Auch ist es an der Zeit, AfD-Wähler*innen mal in die Pflicht zu nehmen, statt immer neue Entschuldigungen vorzubringen. Sie haben die AfD gewählt WEGEN ihrer antidemokratischen und rassistischen Agenda. Mit der Wahl der AfD werden Demokratie und Menschenrechte gefährdet – jede und jeder Einzelne, der hier sein Kreuz gesetzt hat, ist mitverantwortlich. Da gibt es nichts zu entschuldigen! Es zeigen sich hier die Früchte eines über Jahrzehnte entstandenen und trotz vorliegender Studien immer wieder ignorierten Rechtsradikalismus der sogenannten Mitte der Gesellschaft, und nicht ein simpler Protest gegen die Ampel-Regierung.
Wir sind alle so erschöpft und desillusioniert – wahrscheinlich ebenso wie die Menschen aus der Klimagerechtigkeitsbewegung … Haben wir vor einigen Jahren noch gedacht, wir könnten progressive Ideen voranbringen, befinden wir uns nur noch in Abwehrkämpfen und versuchen, weitere Verschlechterungen für geflüchtete Menschen zu verhindern. Aber es hilft nichts!

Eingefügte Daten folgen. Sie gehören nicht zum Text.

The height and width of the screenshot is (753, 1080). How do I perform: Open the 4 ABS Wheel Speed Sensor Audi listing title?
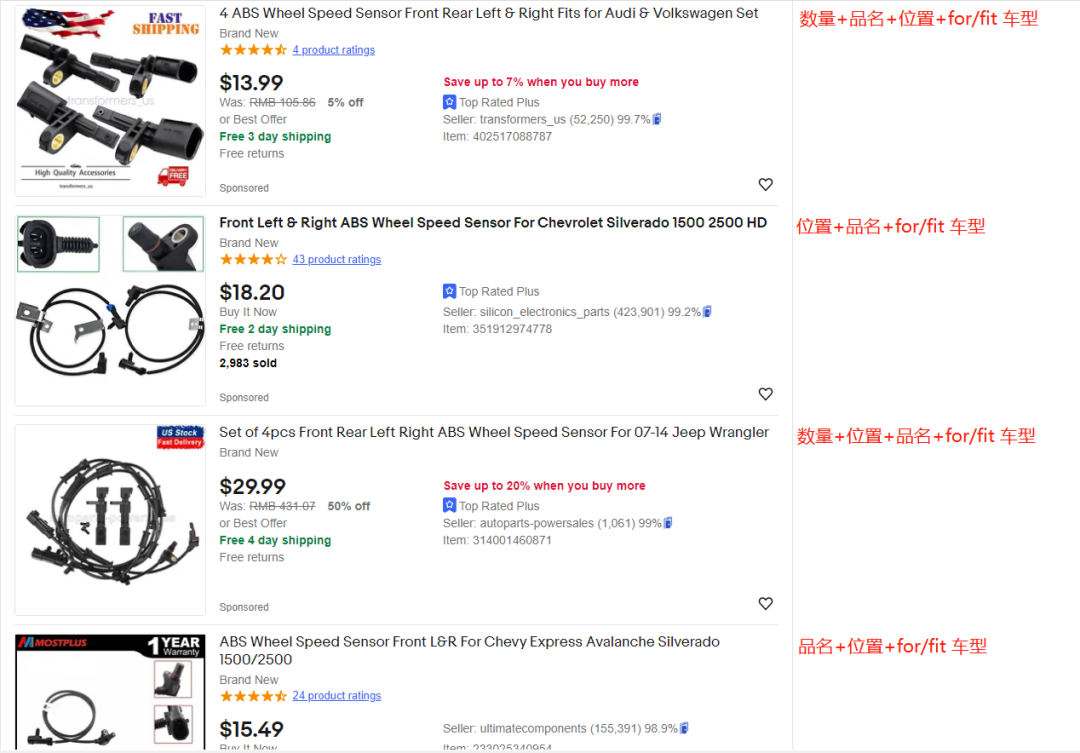[x=489, y=14]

Wir können und dürfen nicht aufgeben! Deshalb steht auf für Demokratie und universell gültige Menschenrechte! Lasst nicht zu, dass die schwächste Gruppe in unserer Gesellschaft weiterhin für Krisen verantwortlich gemacht wird! Solidarität muss wieder unsere Waffe werden! Solidarität mit Menschen auf der Flucht, Solidarität mit migrantisierten Menschen, Solidarität mit marginalisierten Menschen, aber auch Solidarität mit den Genoss*innen in Ostdeutschland!